For the past three decades, I have been a psychological test subject. Not in a creepy NSA-and-tin-foil-hat kind of way, but as part of a long-term study designed to understand how mental abilities change as people age. Yet as time affects cognition, technology is encroaching on the study itself.
The Seattle Longitudinal Study is something of a research marvel. Started in 1956 by Dr. K. Warner Schaie with randomly selected volunteers from Group Health Cooperative and now based at the University of Washington, it’s persisted for more than 50 years. Along the way, it has grown to encompass three generations of participants (“Luke … I am your grandfather”) and led to more than 300 pieces in scientific publications.
One of the most widely cited findings outside of academic journals is likely the “use it or lose it” advice when it comes to maintaining mental abilities (thankfully, study results also suggest training can reverse some cognitive decline).
I joined the study in 1985 and have been tested roughly every seven years since (plus several supplemental sessions), including two two-hour periods over the same week, with questionnaire homework in between, as part of this year’s “Wave 10″ testing.
I’m delighted to report that I think I did better on some short-term memory and other tests than I did a half-dozen years ago (and your own perception of how you performed is measured, too).
But this year, I also noticed a problem with some of the questions. They were becoming slightly anachronistic. Not in a pop culture sense, where “zombies” might refer to 1968’s Night of the Living Dead instead of 2010’s The Walking Dead. Instead, the problem occurred when the questions applied technology to everyday life:
- Determine which long-distance plan would be best for you on a phone company application form, including options such as Unlimited and Budget from providers MCI, AT&T and others;
- Respond to whether you have trouble reading “ordinary newsprint;”
- Calculate when a phone call would be cheaper, from a grid for telephone rates, that shows at what times Weekday, Night and Weekend pricing is in effect.

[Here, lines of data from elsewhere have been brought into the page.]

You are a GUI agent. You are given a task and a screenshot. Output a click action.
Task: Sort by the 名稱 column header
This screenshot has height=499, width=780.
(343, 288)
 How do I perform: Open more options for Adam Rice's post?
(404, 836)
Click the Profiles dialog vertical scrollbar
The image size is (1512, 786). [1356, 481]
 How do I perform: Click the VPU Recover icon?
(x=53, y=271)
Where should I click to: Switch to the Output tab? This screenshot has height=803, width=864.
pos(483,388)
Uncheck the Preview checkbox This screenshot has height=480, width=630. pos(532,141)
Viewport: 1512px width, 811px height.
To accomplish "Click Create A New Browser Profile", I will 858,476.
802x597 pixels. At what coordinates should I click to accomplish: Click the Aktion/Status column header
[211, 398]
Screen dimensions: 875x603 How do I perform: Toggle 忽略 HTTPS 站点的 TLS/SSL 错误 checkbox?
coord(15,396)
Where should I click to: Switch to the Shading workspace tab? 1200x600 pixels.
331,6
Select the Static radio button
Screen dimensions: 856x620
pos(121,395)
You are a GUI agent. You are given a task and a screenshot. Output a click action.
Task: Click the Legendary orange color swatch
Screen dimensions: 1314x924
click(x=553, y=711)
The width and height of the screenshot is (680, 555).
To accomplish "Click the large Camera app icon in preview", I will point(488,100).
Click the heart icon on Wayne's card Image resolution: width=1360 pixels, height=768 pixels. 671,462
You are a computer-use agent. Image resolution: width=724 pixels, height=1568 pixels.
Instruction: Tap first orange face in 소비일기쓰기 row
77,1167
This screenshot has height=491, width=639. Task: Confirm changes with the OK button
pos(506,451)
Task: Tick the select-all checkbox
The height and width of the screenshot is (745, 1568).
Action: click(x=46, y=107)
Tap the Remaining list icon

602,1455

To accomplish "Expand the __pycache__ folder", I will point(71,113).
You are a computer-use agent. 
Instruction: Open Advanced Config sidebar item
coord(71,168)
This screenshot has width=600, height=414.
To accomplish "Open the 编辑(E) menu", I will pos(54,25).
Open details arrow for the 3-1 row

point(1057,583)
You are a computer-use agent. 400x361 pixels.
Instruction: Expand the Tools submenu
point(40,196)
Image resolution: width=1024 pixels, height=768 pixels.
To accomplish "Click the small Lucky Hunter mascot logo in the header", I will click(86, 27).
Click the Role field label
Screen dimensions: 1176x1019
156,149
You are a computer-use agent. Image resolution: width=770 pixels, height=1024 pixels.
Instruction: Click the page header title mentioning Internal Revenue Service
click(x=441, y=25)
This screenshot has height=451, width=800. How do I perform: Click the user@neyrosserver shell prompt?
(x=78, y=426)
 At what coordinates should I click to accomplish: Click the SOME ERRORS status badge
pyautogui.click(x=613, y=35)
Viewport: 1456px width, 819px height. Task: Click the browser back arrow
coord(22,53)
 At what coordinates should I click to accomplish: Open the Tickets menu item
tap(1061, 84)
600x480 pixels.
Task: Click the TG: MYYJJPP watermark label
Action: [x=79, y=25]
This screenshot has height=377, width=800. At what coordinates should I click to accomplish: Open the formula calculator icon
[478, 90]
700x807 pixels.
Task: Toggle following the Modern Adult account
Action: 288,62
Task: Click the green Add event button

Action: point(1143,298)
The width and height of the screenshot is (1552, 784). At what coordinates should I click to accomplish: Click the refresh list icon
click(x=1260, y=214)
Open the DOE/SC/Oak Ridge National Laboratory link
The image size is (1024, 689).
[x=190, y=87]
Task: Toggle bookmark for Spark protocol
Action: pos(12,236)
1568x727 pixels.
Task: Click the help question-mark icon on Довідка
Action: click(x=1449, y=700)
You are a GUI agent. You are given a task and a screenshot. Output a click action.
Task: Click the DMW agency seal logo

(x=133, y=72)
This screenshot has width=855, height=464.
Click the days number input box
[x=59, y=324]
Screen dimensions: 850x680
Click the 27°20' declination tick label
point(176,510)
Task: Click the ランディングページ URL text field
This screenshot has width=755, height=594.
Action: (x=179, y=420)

The first is not likely a question anyone who has only owned a mobile phone would likely have encountered as part of “Everyday Problems,” the name of the test (“Isn’t all U.S. calling free?”), but it’s easy enough to calculate even if some of the carriers and options are now more abstract than actual. The second begs the question of how many of the youngest test participants have ever read a daily newspaper.
But the third, that third is a nightmare: If you don’t have the right frame of reference and know that Weekend calling rates were always cheapest, you would have no idea how to answer it. And that question is from a test developed in 1996, less than a generation ago.
Now, this is a handful of questions out of hours of testing (and I may have gotten some of the details wrong in my longer-term remembering). Yet these are cases where it seems technology, especially recently, has outrun the test.
Isn’t that a problem for, uh, younger participants?
“The testers explain that some of the tests were designed in 1956 or earlier and that due to the nature of longitudinal studies, the tests need to remain the same,” responded SLS Project Coordinator Robin Dunlap. While noting that the major obsolete item is the long distance question that caught my eye, Dunlap added that even with situations that are no longer common, “the objective is to look at reasoning and other abilities which are not affected by the ‘datedness’ of the questions.”
It’s not just the wording, she said, that’s foreign to Young People These Days: “The challenges to the study are due to the changing nature of education. Younger participants have grown up using calculators, so they tend not to score as well on numeric tests.”
“Another issue is that cursive writing is no longer taught, so the ‘Test of Behavioral Rigidity’ (where you copy a paragraph as-is, then reverse the upper and lower case letters) can be a challenge.” And, of course, no coaching is allowed.
Time- and tech-related changes to how materials used in a scientific study are perceived might seem to potentially cause confusion of more significant impact than, say, a Lost in Space rerun in which “futuristic” 1997 is depicted with reel-to-reel tape recorders and rotary phones. Dunlap was reassuring. “Some outdating is inevitable, but the tests have actually remained quite relevant over the years.”
Which suits me, as I plan to keep up on the parallel advances of technology while fully participating in the study and reaping the benefits of its ongoing research findings. After all, I need to keep my brain pliable, fresh, and tasty. For the inevitable zombie apocalypse.